The local chapter of the Council of Canadians has sent a letter to Minister of Foreign Affairs Chrystia Freeland (dated Sept. 18) with a copy to local MP Kim Rudd whom they hope to meet with on Oct. 10 after a meeting scheduled with her this month had to be postponed, Arnold said. If the Canadian government and its partners push through and complete a new NAFTA by month's end that will be too late to have any impact through the local riding MP, he noted, so the letter has been sent instead.
It includes a list of things the new NAFTA deal should address:
1. Transparency through the entirety of the negotiations;
2. Protection of farmers and local control over food and farm policies;
3. Meaningful consultations with the general public, as well as consultations and consent from First Nations;
4. Removal of all references to water as a good, service or investment;
5. Removal of the controversial Chapter 11 investor-state provision, which promotes job offshoring and gives multinational corporations the power to sue the Canadian government before a tribunal of three corporate lawyers in Washington;
6. Put an end to NAFTA's energy proportionality rule and meet our Paris climate commitments;
7. A North American Auto Pact to ensure that each country receives a proportional share of employment and investment, and that workers have good jobs and fair wages;
8. Foster the expansion of public health care in all areas including Pharmacare;
9. Promote Buy Local policies; and
10. Ensure strong and enforceable labour and environmental standards, not the ineffective rules currently to be found in NAFTA."
National Council of Canadians chair Maude Barlow is referenced in the letter to the minister as saying "we see this as an opportunity to re-open NAFTA in a large sense.

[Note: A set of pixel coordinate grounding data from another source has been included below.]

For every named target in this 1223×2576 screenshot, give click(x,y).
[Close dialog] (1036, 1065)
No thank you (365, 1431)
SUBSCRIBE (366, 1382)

We will push the Trudeau government not just to sit at the table and react as (U.S. President Donald) Trump swings, but to come to the table with its own demands. (It's) time to go back to the drawing board."

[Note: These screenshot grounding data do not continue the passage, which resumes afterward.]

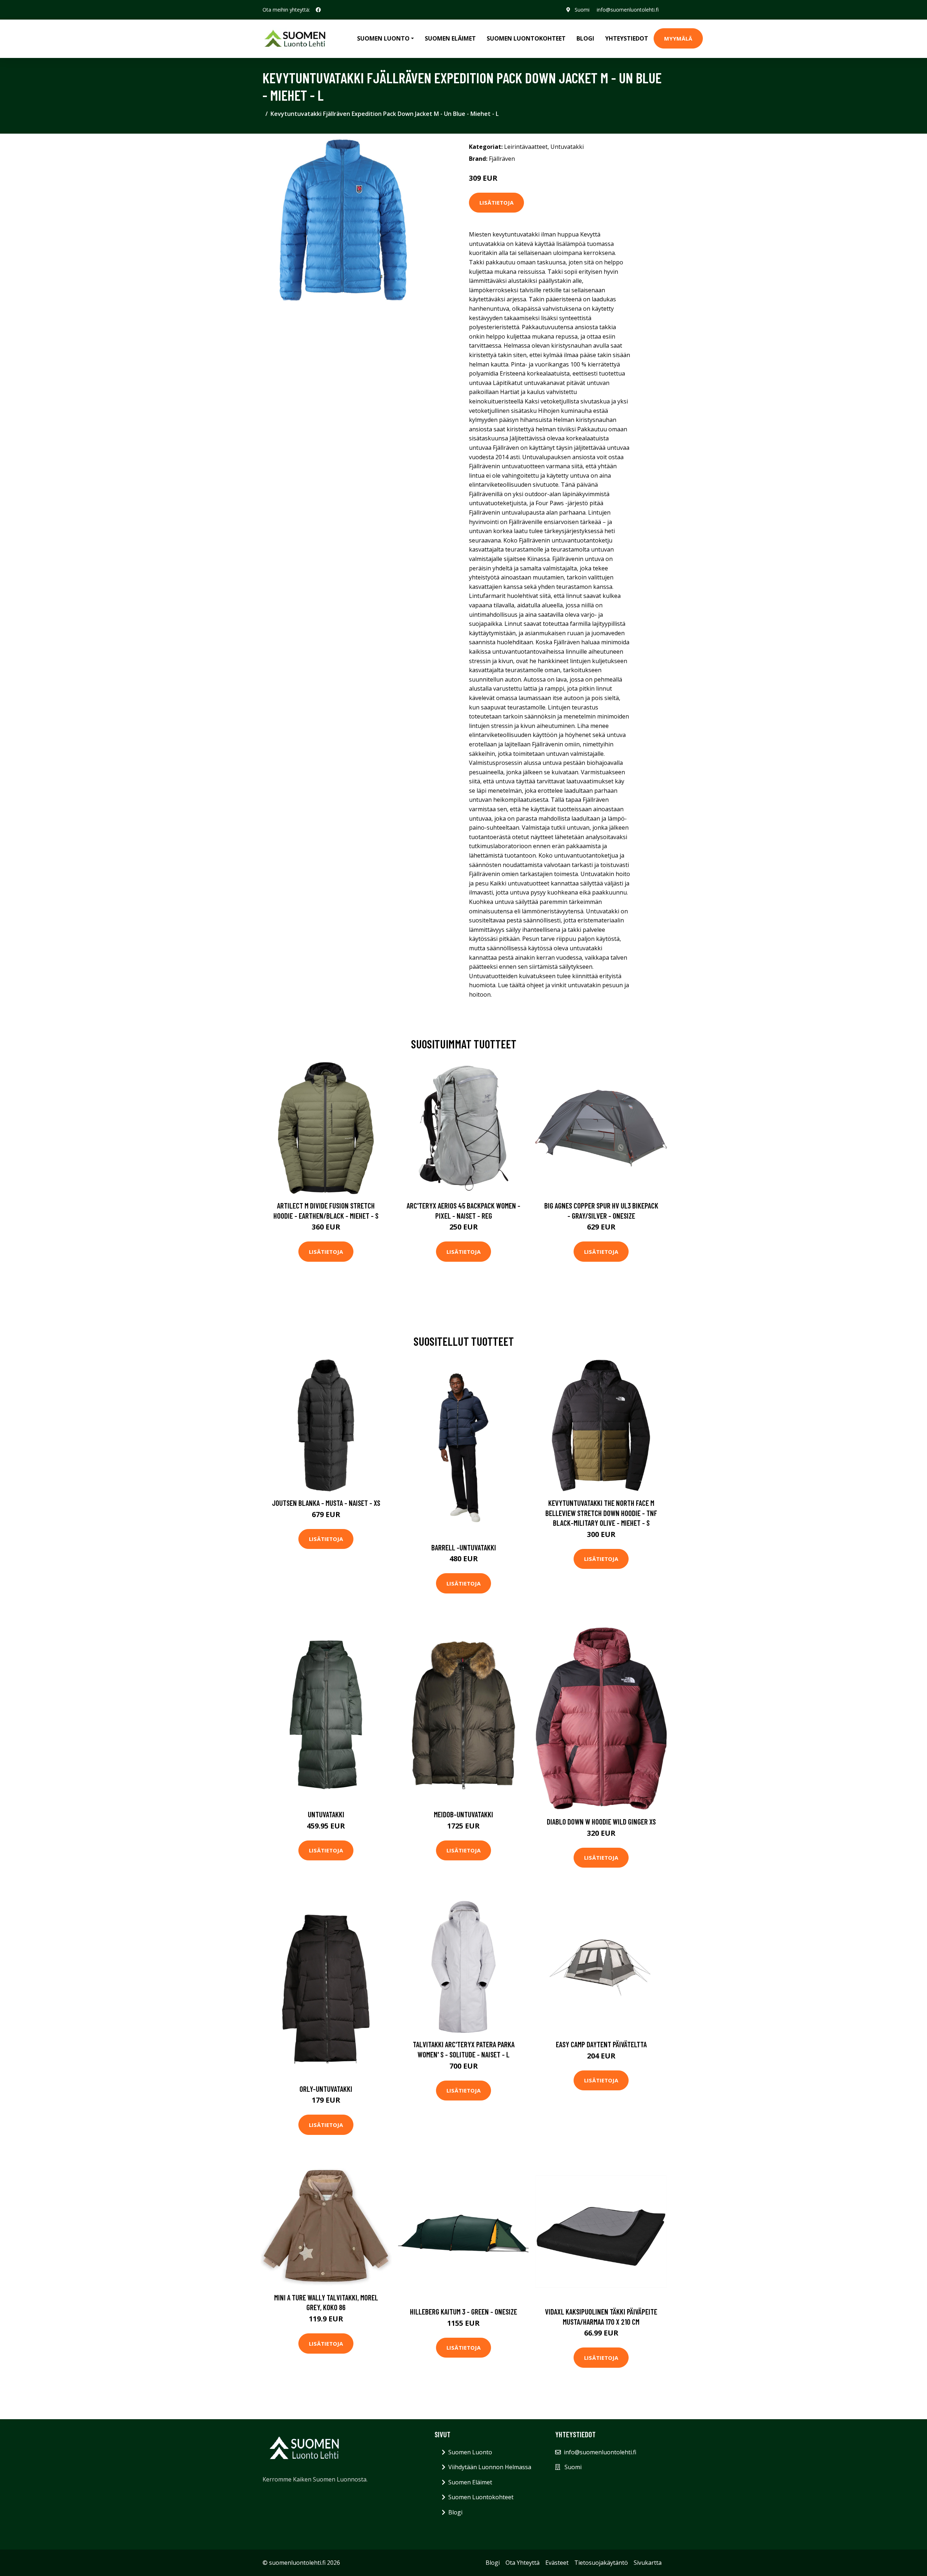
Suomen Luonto (470, 2452)
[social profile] (318, 10)
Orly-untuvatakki (325, 2088)
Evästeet (557, 2563)
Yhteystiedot (626, 38)
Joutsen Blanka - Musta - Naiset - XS (326, 1502)
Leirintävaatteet (526, 147)
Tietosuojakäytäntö (601, 2563)
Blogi (585, 38)
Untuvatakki (567, 147)
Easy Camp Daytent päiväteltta (601, 2044)
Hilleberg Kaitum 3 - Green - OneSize (463, 2311)
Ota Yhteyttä (523, 2563)
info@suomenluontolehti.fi (628, 9)
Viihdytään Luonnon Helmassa (489, 2467)
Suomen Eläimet (450, 38)
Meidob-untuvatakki (463, 1814)
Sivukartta (648, 2563)
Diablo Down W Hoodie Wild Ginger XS (601, 1821)
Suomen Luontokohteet (526, 38)
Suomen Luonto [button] (383, 38)
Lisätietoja (496, 202)
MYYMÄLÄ (678, 38)
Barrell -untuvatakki (463, 1547)
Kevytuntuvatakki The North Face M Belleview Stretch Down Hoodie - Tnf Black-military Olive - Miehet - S (601, 1512)
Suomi (582, 9)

The local Council of Canadians chapter wants an end to an agreement that it says is killing jobs and depressing wages for workers in Canada, Mexico and the U.S.
The letter to the minister concludes: "We ask that you take our suggestions to heart so that together with the peoples of Canada, Mexico and the U.S., we can forge a new and just trade agreement for North American, from the bottom up."